Babası o lanet ve uğursuz arabayı yeni hediye etmişti Sitem’e. Ilık bir mayıs öğleden sonrası arabamla Bebek’e iniyordum. Arkamda birden V8 motorlu kocaman, kırmızı bir Amerikan Ford’unun homurtusunu duydum. Dikiz aynasına göz attığımda hızla yaklaşan arabanın duramayacağını anlamıştım zaten, sağa kaçamazdım, çarpacağını anladım. Arabanın direksiyonundaki genç ve tatlı kız frenlere yapışmıştı. Acı fren sesleri kulağıma yansıdı, ama çarpmayı önleyemedi. Yerimde sarsıldım. Durmuştuk. Hırs ve biraz da kızgınlıkla arabadan çıktım. Çatıp söylenecektim; böyle dikkatsiz ve sorumsuz araba kullanılmazdı. Mutlaka acemiydi ya da ehliyetsiz. O yokuşta böyle sürat yapmasını kabul edemezdim. Önce arabamın arkasındaki hasarı anlamak için homurdanarak arkaya geçtim. Ufak tefek çökükler vardı tabii, ama tahmin ettiğim kadar da değil.

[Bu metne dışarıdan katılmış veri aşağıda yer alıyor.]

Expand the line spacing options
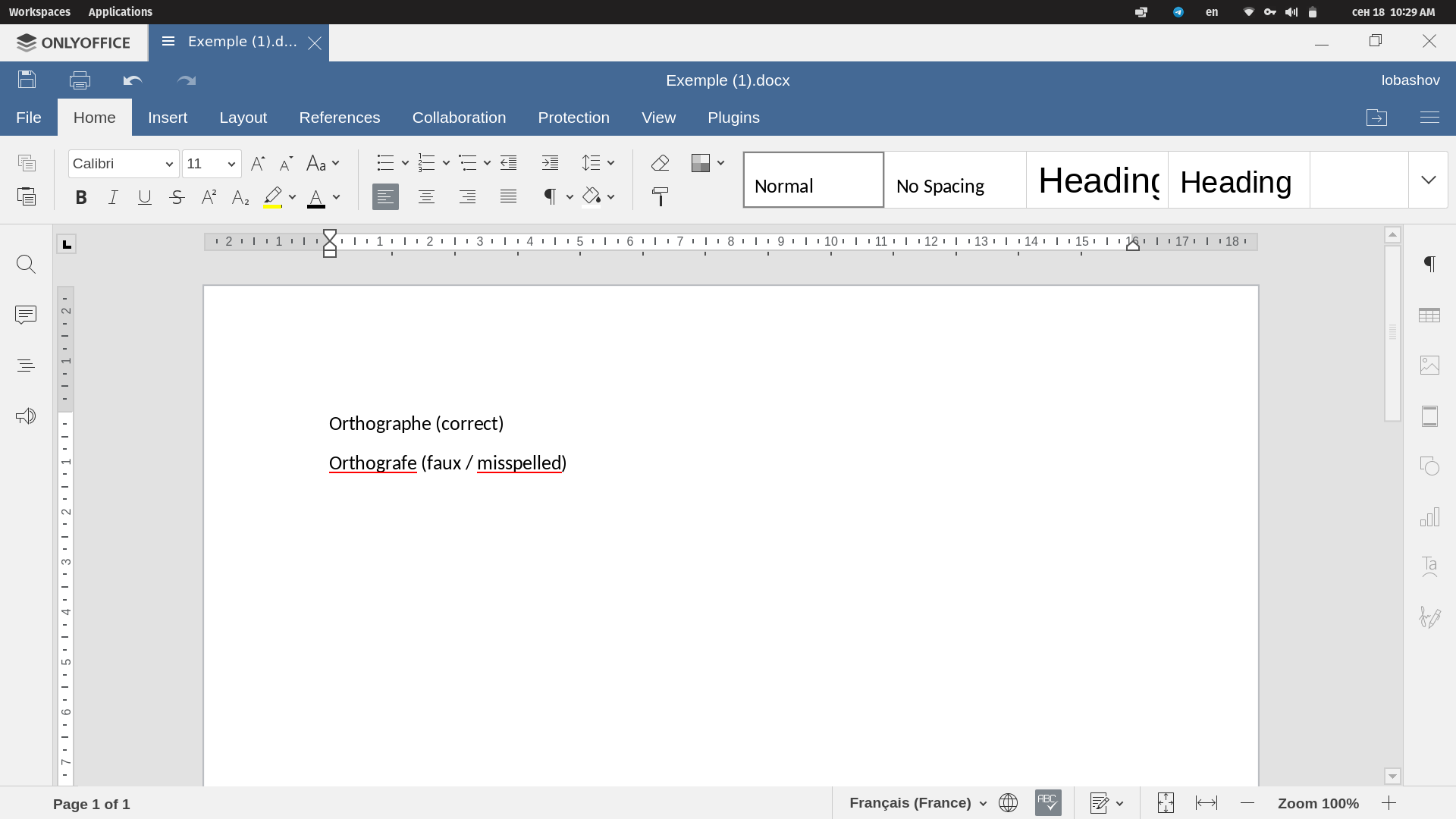The width and height of the screenshot is (1456, 819). [x=610, y=162]
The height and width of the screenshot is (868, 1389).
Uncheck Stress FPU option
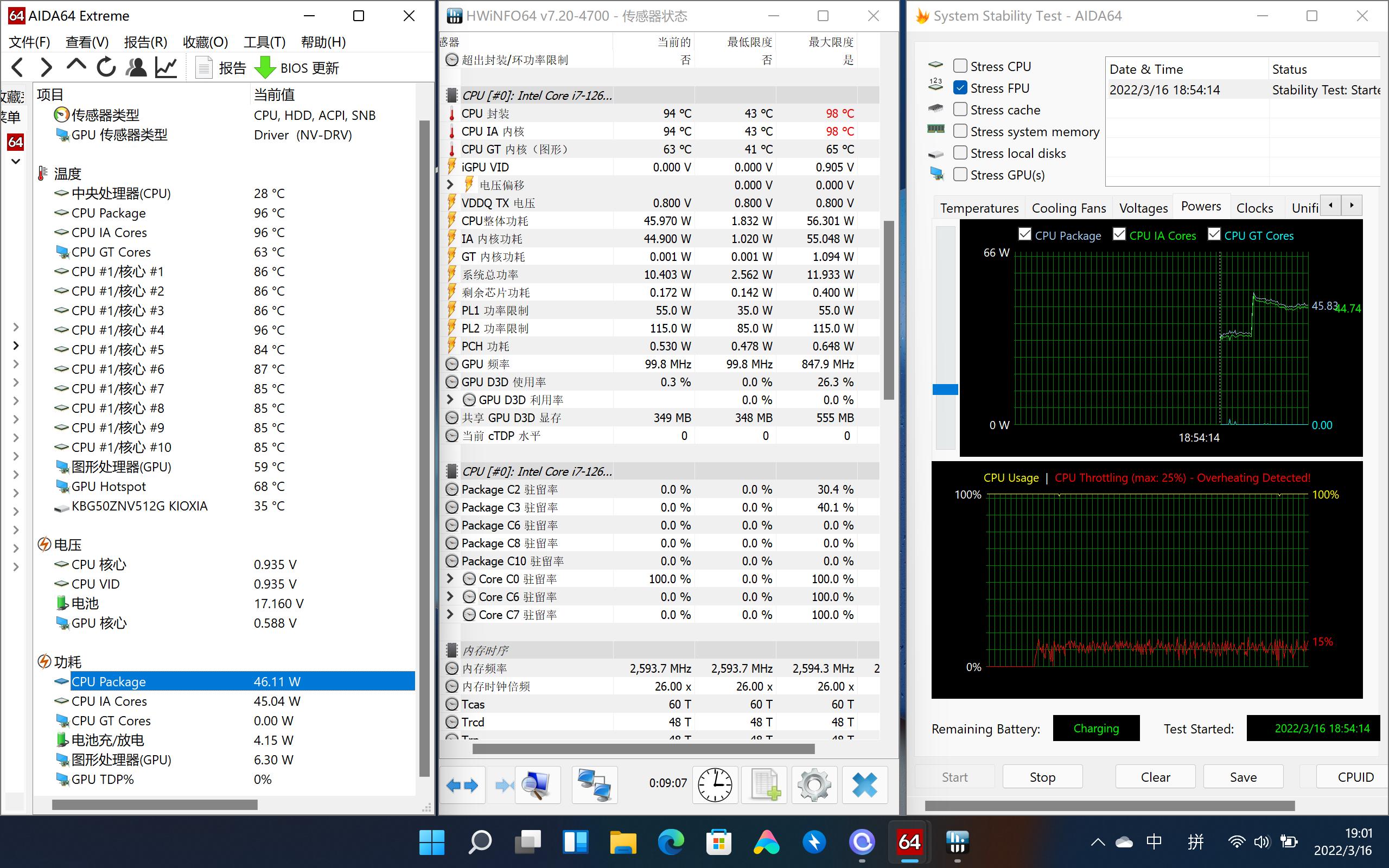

O da inmişti Ford’dan. Hatasını peşin peşin kabullenen bir mahzunluk ve suçluluk içinde yüzüme baktı. İlk defa göz göze geldik. Söylenmek için ağzımı açtım, fakat dudaklarımdan tek kelime çıkmamıştı. Aptal aptal yüzüne bakıyordum. Ömrümde böyle güzellik görmemiştim. Uzun boyu, ince yapısı, omuzlarına dökülen sarı saçları ve emsalsiz lacivert gözleriyle bir ihtişam abidesiydi.
“Çok üzgünüm,” diyebildi sadece. “Bütün hata benim.”
Ağzından dökülen kelimeler musiki ahengindeydi sanki. Kazadan değil, güzelliğinden etkilendiğimi hemen anlamıştı. O hüzünlü yüzü tatlı bir tebessüm kaplamıştı.
“Bütün zararınızı tazmine hazırım efendim,” dedi.
Sesim çıkmıyordu hâlâ. Utanmasam ben özür dilemeye hazırdım.
Nihayet, “Hiç önemli değil,” diyebildim. “Bir yerinizde bir şey yok ya.”
“Hayır, ben iyiyim. Ama çok mahcup oldum.”
“Aman efendim, bırakın zarar mala gelsin. Ya bir yerinize bir şey olsaydı?”
“Anlayışınız için teşekkür ederim.”
“Teşekküre bile değmez.”
“Zabıt tutturmak ister misiniz, sigorta filan için?”
“Gerek yok,” dedim. “Zaten benimki pek yeni sayılmaz.”
Tatlı tatlı gülümsedi.
“Benimki çok yeni…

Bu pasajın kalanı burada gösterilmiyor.